Inventory has crept up primarily in equity-rich regions where prices have fallen. That's already brought the San Francisco, California, metro area back to pre-pandemic inventory levels and the availability of homes in San Jose, California, is just shy of where it was between 2017 and 2019.

Given that the impact of higher rates generally isn't fully reflected in traditional home price indices for about five months, more deceleration is likely on the way.

That could eventually have implications for home equity levels and loan performance but likely not for some time, according to Walden.

"It's minuscule numbers of negative equity that you are seeing across the country, but you are seeing equity pullback," Walden said.

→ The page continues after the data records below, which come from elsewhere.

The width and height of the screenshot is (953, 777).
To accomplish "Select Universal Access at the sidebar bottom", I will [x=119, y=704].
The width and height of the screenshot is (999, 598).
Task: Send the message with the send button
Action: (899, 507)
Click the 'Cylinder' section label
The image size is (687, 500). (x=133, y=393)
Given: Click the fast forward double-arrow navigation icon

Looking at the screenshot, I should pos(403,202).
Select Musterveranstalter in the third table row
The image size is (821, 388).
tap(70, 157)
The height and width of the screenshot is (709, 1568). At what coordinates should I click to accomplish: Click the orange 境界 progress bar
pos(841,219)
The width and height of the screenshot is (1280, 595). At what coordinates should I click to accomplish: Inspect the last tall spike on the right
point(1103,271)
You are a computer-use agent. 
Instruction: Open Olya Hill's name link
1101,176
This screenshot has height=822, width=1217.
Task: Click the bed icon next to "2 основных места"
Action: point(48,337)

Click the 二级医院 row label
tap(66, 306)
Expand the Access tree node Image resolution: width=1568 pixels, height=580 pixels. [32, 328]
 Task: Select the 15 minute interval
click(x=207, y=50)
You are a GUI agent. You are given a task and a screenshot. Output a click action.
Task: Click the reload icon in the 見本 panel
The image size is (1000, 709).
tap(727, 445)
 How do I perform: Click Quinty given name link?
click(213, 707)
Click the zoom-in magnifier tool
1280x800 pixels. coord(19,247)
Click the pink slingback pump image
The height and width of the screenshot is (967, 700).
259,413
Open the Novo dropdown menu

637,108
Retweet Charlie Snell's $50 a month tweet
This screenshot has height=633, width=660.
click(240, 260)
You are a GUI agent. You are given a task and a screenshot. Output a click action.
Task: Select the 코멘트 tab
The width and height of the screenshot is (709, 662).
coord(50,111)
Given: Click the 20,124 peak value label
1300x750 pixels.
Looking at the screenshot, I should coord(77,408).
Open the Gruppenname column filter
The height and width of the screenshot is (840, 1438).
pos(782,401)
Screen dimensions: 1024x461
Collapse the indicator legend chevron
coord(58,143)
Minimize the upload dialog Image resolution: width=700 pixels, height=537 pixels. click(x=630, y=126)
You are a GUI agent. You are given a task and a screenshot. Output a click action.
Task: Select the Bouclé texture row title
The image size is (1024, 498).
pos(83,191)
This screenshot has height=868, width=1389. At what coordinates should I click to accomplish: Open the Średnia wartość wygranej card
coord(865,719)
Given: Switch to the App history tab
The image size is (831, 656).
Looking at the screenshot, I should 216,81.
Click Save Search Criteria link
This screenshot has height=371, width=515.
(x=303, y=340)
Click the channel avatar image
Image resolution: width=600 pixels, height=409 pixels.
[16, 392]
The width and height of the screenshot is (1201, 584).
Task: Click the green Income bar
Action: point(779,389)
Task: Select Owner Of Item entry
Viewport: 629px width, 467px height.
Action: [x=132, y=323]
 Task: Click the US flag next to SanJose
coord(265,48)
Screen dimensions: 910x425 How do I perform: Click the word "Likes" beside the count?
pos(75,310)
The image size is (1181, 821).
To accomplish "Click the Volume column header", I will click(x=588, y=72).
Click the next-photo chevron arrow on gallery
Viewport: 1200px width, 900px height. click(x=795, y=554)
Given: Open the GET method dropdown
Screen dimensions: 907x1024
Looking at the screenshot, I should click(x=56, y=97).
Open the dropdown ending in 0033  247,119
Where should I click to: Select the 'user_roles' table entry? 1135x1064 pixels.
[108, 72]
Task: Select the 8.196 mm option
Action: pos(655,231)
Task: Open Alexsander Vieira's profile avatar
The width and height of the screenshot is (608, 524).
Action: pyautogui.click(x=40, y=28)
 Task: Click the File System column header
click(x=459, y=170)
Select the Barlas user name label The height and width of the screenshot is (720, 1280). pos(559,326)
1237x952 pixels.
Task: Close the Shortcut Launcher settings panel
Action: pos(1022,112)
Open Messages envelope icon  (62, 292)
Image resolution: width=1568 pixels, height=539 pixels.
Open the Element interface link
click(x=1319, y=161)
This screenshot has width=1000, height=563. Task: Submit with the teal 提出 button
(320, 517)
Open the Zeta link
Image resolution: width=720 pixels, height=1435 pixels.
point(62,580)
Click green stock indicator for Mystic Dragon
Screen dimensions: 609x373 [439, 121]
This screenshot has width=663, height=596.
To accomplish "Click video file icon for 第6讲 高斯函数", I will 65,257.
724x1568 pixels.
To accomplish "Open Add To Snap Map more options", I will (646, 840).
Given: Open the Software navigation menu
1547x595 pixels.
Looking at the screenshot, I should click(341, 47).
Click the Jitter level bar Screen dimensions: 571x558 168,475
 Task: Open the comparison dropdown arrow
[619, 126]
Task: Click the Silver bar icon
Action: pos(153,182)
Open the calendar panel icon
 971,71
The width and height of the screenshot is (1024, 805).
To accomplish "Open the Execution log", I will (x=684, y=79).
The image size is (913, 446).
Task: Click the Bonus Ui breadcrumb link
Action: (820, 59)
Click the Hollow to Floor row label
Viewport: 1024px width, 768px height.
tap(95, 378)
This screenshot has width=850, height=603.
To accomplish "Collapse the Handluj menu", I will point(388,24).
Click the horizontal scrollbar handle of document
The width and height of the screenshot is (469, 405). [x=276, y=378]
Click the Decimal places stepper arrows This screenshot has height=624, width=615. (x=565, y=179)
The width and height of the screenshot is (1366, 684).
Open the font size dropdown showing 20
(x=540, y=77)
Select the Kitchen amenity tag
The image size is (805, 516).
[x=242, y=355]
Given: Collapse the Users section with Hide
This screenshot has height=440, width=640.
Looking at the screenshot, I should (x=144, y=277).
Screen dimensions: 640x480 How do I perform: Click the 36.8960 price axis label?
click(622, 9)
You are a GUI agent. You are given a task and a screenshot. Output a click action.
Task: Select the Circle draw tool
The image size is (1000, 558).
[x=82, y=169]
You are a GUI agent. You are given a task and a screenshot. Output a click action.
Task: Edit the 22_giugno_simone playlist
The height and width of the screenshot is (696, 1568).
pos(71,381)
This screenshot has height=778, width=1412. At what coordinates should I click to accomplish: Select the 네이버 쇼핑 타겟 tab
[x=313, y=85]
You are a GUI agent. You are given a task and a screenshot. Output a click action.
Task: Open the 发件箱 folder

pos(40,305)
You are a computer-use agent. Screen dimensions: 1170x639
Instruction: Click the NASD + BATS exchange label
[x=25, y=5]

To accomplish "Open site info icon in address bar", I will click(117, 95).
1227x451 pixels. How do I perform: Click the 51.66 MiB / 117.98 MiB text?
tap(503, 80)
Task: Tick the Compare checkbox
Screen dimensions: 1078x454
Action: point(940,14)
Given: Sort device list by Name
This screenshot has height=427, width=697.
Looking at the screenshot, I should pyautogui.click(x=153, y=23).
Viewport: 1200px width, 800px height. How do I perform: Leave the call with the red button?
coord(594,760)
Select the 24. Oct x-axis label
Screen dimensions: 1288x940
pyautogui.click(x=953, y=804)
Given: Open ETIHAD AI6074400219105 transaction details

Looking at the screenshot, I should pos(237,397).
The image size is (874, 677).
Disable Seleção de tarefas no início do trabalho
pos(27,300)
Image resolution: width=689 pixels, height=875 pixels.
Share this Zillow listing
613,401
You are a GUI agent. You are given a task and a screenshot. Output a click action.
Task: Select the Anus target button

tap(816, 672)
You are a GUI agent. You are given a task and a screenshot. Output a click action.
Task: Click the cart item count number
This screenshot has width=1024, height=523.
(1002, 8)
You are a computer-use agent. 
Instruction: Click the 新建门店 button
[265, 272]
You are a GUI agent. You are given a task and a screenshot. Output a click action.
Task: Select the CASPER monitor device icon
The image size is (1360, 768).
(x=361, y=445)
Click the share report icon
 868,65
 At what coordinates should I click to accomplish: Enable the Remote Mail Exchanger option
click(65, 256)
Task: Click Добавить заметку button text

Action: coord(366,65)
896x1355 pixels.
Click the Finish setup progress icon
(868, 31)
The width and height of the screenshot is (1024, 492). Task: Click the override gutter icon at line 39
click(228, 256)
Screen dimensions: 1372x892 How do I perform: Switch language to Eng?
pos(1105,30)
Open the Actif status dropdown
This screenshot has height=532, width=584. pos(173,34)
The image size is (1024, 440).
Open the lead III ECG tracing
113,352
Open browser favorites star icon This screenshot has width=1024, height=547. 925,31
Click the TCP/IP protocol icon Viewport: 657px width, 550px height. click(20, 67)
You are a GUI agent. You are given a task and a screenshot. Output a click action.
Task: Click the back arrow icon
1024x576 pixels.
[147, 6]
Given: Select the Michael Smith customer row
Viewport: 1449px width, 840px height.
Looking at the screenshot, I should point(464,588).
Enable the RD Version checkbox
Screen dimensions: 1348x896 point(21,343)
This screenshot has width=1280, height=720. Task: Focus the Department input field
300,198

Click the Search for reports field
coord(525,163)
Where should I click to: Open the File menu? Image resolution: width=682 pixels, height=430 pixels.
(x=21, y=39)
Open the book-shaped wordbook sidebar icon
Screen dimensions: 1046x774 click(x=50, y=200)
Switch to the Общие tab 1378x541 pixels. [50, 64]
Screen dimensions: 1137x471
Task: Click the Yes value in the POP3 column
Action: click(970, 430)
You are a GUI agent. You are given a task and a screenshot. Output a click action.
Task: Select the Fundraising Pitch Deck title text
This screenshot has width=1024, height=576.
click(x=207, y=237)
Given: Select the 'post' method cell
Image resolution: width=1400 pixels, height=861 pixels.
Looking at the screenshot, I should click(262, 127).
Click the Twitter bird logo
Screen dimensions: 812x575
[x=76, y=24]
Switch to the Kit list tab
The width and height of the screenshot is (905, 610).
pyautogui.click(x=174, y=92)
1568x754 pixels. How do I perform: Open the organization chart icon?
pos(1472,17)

This could add to pressure on loan performance from inflation and higher rates, and in the long-term it could potentially contribute to distressed inventory, which has seen relative growth as it has emerged from pandemic-related constraints.

"I think we'll likely see an inflection in mortgage performance. We were at all-time lows in terms of past-due mortgages two months ago, they struggled last month and I think we'll see them trickle up again when we get to July, just because of the way the calendar fell," said Walden. "So you could start to see those numbers come up, especially with some of the macroeconomic pressures."